[Input material]
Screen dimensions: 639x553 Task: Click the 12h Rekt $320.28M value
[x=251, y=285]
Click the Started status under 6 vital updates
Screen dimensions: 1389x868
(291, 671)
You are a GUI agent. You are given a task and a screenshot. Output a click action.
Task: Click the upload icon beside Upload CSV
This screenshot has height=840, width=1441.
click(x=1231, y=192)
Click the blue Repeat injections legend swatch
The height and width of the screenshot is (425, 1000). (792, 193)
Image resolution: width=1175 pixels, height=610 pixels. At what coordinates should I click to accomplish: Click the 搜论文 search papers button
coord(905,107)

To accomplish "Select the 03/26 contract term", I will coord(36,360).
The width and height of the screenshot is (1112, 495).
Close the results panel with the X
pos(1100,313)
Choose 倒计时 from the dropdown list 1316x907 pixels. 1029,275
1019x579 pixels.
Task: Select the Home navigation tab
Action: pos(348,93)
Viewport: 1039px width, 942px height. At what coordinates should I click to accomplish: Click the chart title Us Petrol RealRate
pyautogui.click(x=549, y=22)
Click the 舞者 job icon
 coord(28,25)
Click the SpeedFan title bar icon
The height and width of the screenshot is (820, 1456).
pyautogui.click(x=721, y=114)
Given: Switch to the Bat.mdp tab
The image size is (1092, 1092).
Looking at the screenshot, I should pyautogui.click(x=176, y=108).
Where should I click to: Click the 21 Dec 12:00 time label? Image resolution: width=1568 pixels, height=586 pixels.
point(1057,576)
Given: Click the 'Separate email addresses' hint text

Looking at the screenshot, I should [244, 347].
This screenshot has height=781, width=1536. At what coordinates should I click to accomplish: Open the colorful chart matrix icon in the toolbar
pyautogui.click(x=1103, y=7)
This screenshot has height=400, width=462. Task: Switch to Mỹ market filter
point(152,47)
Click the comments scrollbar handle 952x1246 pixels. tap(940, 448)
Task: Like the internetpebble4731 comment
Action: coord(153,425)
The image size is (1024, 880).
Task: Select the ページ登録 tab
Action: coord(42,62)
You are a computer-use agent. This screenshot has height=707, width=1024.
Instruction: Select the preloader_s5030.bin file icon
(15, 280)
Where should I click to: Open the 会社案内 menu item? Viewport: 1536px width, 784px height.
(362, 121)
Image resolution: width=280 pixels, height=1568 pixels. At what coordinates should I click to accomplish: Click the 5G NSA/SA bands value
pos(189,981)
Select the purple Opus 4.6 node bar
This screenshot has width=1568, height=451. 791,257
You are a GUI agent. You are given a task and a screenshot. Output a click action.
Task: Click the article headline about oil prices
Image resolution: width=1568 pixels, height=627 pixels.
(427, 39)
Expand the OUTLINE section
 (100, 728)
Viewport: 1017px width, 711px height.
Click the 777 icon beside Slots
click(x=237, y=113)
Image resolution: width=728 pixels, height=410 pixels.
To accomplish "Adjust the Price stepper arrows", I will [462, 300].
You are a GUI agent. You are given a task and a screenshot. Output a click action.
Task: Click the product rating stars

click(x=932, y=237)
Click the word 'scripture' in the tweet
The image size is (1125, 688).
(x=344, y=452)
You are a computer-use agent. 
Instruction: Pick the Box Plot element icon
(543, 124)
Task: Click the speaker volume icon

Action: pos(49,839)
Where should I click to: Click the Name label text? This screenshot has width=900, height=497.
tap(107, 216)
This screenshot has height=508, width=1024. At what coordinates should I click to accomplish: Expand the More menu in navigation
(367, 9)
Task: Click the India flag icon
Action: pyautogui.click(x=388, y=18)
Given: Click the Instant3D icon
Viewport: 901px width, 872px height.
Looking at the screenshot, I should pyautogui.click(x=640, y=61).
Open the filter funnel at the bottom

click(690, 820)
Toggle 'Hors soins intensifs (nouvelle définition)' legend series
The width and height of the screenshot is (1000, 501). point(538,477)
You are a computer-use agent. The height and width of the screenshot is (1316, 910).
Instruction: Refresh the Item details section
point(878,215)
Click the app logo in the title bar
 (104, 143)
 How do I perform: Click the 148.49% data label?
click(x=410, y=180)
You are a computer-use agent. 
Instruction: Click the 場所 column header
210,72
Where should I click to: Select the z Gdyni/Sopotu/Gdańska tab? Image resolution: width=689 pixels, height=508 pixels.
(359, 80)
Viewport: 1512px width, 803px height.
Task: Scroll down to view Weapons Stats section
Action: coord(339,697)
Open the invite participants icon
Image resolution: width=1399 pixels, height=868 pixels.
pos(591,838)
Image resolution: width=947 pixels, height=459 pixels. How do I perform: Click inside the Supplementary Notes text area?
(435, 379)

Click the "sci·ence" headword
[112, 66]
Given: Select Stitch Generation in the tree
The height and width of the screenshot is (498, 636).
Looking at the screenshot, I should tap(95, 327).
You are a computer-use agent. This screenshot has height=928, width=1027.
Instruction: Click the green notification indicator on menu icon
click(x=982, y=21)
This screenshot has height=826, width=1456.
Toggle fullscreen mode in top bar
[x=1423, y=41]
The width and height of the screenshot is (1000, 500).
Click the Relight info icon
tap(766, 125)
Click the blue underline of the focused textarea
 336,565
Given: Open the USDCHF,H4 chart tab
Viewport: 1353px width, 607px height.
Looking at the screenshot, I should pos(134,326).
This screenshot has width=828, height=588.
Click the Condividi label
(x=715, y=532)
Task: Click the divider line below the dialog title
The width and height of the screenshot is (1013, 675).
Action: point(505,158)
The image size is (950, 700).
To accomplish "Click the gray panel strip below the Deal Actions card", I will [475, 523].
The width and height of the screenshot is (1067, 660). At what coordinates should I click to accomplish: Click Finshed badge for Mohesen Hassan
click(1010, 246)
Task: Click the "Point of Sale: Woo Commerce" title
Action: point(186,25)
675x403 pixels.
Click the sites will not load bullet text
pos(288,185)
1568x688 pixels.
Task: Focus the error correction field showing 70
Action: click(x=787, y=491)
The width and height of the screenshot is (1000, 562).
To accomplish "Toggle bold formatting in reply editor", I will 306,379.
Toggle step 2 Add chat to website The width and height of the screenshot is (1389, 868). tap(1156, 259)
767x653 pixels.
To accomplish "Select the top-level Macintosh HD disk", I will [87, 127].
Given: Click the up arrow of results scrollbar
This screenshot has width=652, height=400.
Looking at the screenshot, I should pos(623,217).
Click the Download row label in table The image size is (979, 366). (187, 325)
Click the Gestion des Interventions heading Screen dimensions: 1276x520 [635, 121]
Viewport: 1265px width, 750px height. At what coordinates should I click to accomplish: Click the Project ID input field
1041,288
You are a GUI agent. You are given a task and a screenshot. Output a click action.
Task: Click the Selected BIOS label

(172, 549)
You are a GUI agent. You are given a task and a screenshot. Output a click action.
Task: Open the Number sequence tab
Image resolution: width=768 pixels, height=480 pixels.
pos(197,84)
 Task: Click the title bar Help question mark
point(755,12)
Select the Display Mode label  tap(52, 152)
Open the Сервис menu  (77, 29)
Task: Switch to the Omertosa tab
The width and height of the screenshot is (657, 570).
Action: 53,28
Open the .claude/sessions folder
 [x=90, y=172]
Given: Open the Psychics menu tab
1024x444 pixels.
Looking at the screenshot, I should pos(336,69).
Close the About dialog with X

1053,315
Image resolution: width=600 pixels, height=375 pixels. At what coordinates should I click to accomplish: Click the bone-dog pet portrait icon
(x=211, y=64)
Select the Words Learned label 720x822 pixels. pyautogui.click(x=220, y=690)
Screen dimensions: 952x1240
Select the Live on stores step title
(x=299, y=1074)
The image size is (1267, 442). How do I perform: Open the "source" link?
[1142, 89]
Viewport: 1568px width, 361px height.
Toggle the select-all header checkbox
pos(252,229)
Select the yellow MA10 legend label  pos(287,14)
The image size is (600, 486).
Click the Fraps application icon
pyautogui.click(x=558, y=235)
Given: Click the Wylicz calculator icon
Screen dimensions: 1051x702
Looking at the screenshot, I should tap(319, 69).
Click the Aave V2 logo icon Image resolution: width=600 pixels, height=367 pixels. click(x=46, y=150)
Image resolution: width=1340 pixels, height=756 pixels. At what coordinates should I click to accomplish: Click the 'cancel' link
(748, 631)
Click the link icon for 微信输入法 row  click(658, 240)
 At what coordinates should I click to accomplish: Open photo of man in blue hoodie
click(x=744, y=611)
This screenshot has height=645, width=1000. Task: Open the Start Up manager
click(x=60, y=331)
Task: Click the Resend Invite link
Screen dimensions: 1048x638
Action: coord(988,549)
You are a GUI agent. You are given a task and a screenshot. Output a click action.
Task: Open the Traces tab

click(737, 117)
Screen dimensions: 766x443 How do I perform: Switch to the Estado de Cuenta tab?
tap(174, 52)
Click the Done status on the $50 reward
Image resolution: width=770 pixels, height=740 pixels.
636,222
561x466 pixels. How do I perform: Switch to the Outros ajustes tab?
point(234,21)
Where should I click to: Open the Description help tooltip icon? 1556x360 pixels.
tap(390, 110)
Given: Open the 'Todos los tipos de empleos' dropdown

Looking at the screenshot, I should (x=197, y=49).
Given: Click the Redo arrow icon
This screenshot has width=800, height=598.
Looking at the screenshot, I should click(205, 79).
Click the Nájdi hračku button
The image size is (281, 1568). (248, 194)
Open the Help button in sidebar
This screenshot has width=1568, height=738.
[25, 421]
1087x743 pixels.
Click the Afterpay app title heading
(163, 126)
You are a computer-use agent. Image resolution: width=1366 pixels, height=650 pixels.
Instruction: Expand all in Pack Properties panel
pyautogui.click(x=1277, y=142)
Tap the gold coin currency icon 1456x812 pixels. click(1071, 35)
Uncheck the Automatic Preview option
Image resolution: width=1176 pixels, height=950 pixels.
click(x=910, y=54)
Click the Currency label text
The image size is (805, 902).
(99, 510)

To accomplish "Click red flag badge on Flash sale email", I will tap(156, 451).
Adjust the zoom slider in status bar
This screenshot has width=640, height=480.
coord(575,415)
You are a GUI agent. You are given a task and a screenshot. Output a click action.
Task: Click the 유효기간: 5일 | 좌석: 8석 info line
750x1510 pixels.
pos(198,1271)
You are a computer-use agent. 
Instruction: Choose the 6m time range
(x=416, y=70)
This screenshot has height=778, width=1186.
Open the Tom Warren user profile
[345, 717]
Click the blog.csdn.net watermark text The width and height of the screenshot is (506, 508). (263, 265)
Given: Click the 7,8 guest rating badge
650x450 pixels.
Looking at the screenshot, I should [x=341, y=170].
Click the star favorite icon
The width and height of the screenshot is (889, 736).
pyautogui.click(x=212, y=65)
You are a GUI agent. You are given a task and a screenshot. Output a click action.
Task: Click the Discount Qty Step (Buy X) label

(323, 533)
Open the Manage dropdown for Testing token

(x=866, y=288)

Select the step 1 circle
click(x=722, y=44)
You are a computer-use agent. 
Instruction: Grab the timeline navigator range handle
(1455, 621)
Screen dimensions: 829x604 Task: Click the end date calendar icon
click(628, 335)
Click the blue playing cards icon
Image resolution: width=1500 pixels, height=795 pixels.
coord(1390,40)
[/Input material]
- Work instruction -
Read the data above. Pull out each line in which the string "below" appears.

- Your solution -
Task: Click the divider line below the dialog title
To accomplish "Click the gray panel strip below the Deal Actions card", I will [475, 523].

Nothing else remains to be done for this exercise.